CHALLENGES ▸
1) List the five big ideas in solar passive design that the design columns excerpt below names.
2) Carry the design columns excerpt below forward, starting after its last sentence.

SOURCE EXCERPT ▸
* BEGIN *

Firstly, design infuses every aspect of life, although it is not often discussed that way. Most design press is self-referential, discussed within narrow lines. I wanted to widen the discussion, into areas not often thought of as design, or with a different view of the design process.
Secondly, one most interesting aspect, so rarely linked to design, is politics. And many of these columns are decidedly political; mostly ‘left’ leaning because it is only the ‘left’ that has a shown even a glimmer of interest in design. Although I redesigned the idea of ‘left’!
Sustainability
The key area for design to address right now is sustainability. And it has occupied many columns:
- Who defined sustainability? Answer here. And hint, it’s a woman coining ‘spaceship earth’.
- The ‘third wave’ of sustainability (the first is moral encouragement, the second is regulation and the third is the use of lifestyle as a motivator)
- What six steps can lead us to a more sustainable life?
- The failure of autonomy and autonomous houses. And the need for community.
Then a series on passive solar houses:
- An introduction to passive solar, and it’s emphasis on an understanding of thermal comfort, and the five big ideas in solar passive design called the ‘Ausssie Five-O’: Outsulation, Openings, Orientation, Optimass & Operation
- The best first book on passive solar in Australia: ‘Homes in the sun’.
- Then two discussions of the computer program NatHERS, here and here.
- The possibilities of ‘outdoor rooms’ for sustainability.
- How buildings learn can better illuminate sustainability over time.
- Dissecting and re-writing the slogan ‘Technologies not Tax’.
- And a failure: how solar water heaters never took off.
Politics and design
Often politicians use the word ‘architect’ when they mean a making a policy. I wanted to turn the tables and use design to analyse policies and politics.
- Left and right are inadequate to describe politics, design offers us the chance to see politics in 3 dimensions. If we can have greens on the social, wet, left, then we can have crimsons on the conservative, dry right.
- Protests are so 20th C, the climate strike and architects declare are passed their use-by date.
- Evolution, not revolution, done piece by piece, via a ‘Piece Corps’, a take on JFK’s great idea.
- One version is the use of the military in civilian disasters, discussed as ‘Anzac Daze’.
- Words are swords, which I examined in the ways indigenous names could be deployed, and how nouns and verbs can be used interchangeably in design.
- Not to neglect some massive failures when politics fails design: by not building quarantine facilities, but pouring unconscionable waste into the Australian War Memorial and the Sydney Football Stadium.

* END *

SUPPLIED MATERIAL ▸

* BEGIN *

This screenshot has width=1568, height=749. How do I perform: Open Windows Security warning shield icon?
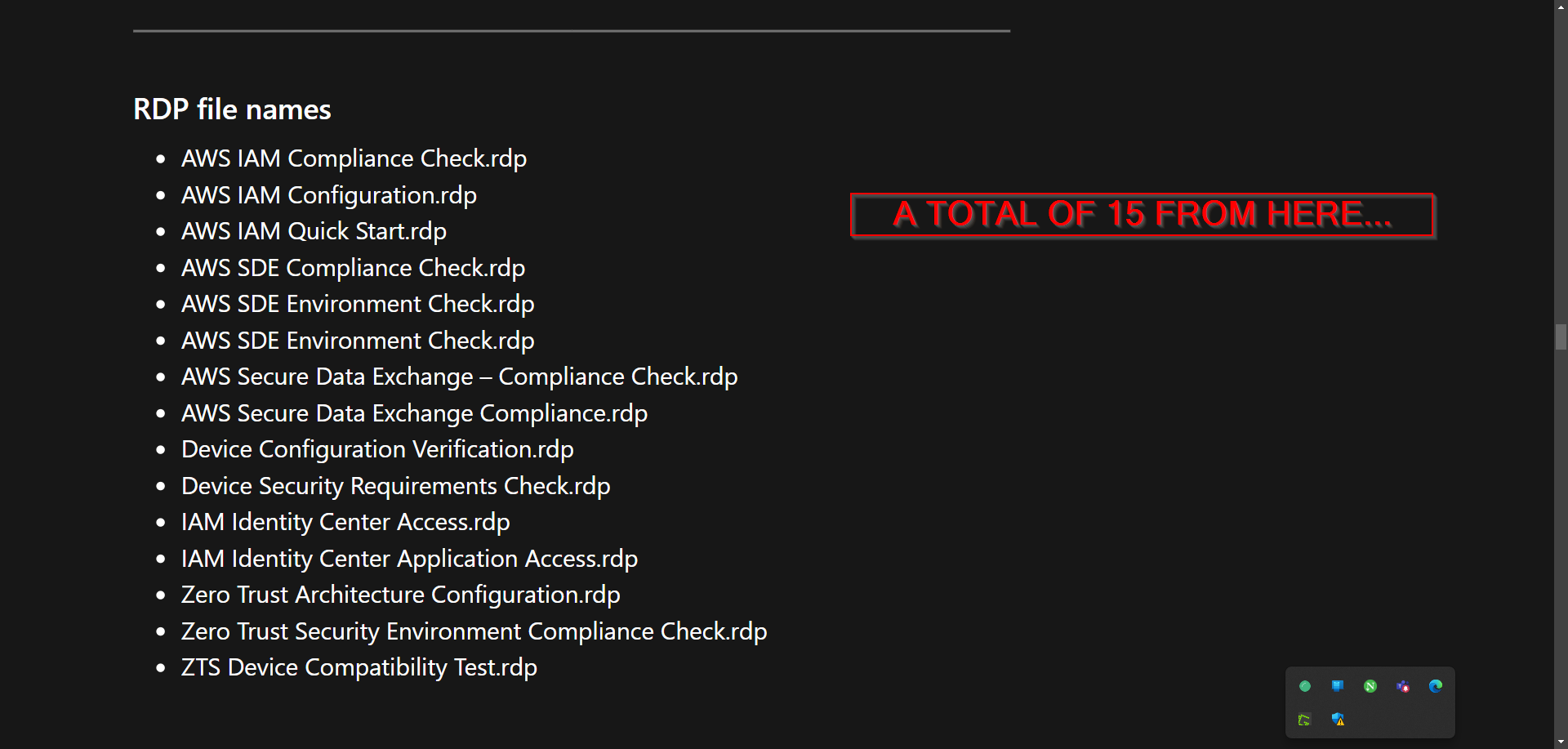pyautogui.click(x=1338, y=720)
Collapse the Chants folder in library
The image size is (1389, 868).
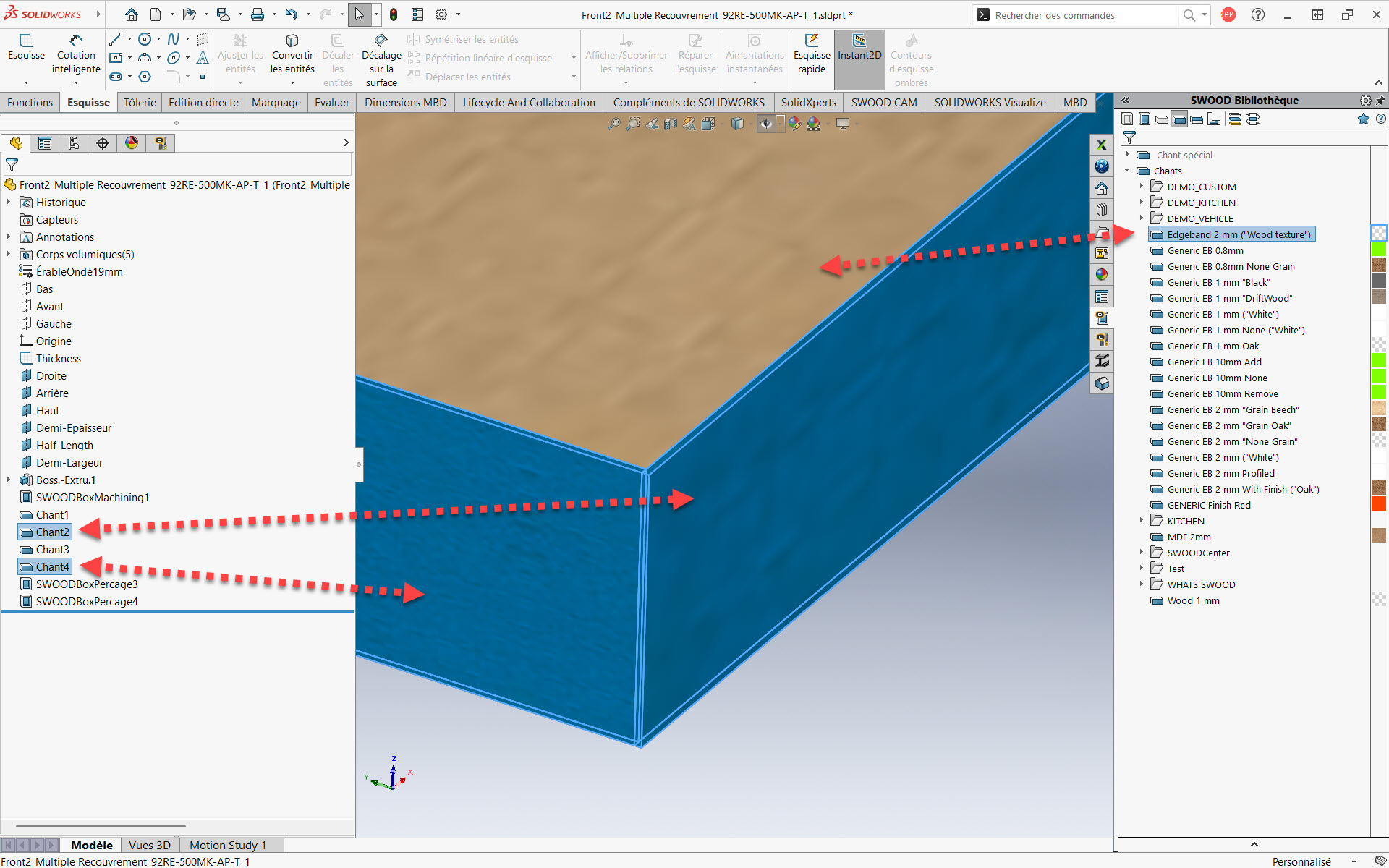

* END *

SOLVED TASKS ▸
1) Outsulation, Openings, Orientation, Optimass, Operation

2)
Social Housing
Most of my practice is focused on various forms of social housing, so you’d expect that a big proportion of the columns on that topic, and most can’t disguise my frustration with the way politics discriminates against the lowest two quintiles of our society.
- We can start with an understanding of the history of our ubiquitous suburban housing; the politics of affordability and housing inequality explained through home ownership for all.
- Social housing was explained, examined and typologies promoted in three columns addressed to architects who normally work on glamour homes.
- The failures of federal housing policies to reverse the inequality were discussed, along with more optimism through state based social housing.
- The failure of the pink batts program has spilled over to social housing, but there are glimmers of possibilities for social housing at last.
- But the darkest sides are seen in aged care and the mobile services for the homeless (substituting for homes).
- And a controversial pitch for a sustainable suburbia as a possible saviour.
Building
It’s one thing to design well, but another whole fish kettle to build well, the subject of several columns.
- Declining building quality was discussed through the lens of crafts, then trades, then subbies.
- Are the failures in build quality in apartments as bad as they say?
- And the surprising role of the banks in creating that mess.
- The inexorable rise of the project manager, and the consequent loss of design and build quality.
- A possible role for ‘PreFab’ in making better buildings.
- And a contrast in buildings in the USA. Two successes; the little known Clark County Government Centre and the much more famous original World Trade Centre, followed by the massive failures in the WTC rebuilding (at the time of the 20 year anniversary).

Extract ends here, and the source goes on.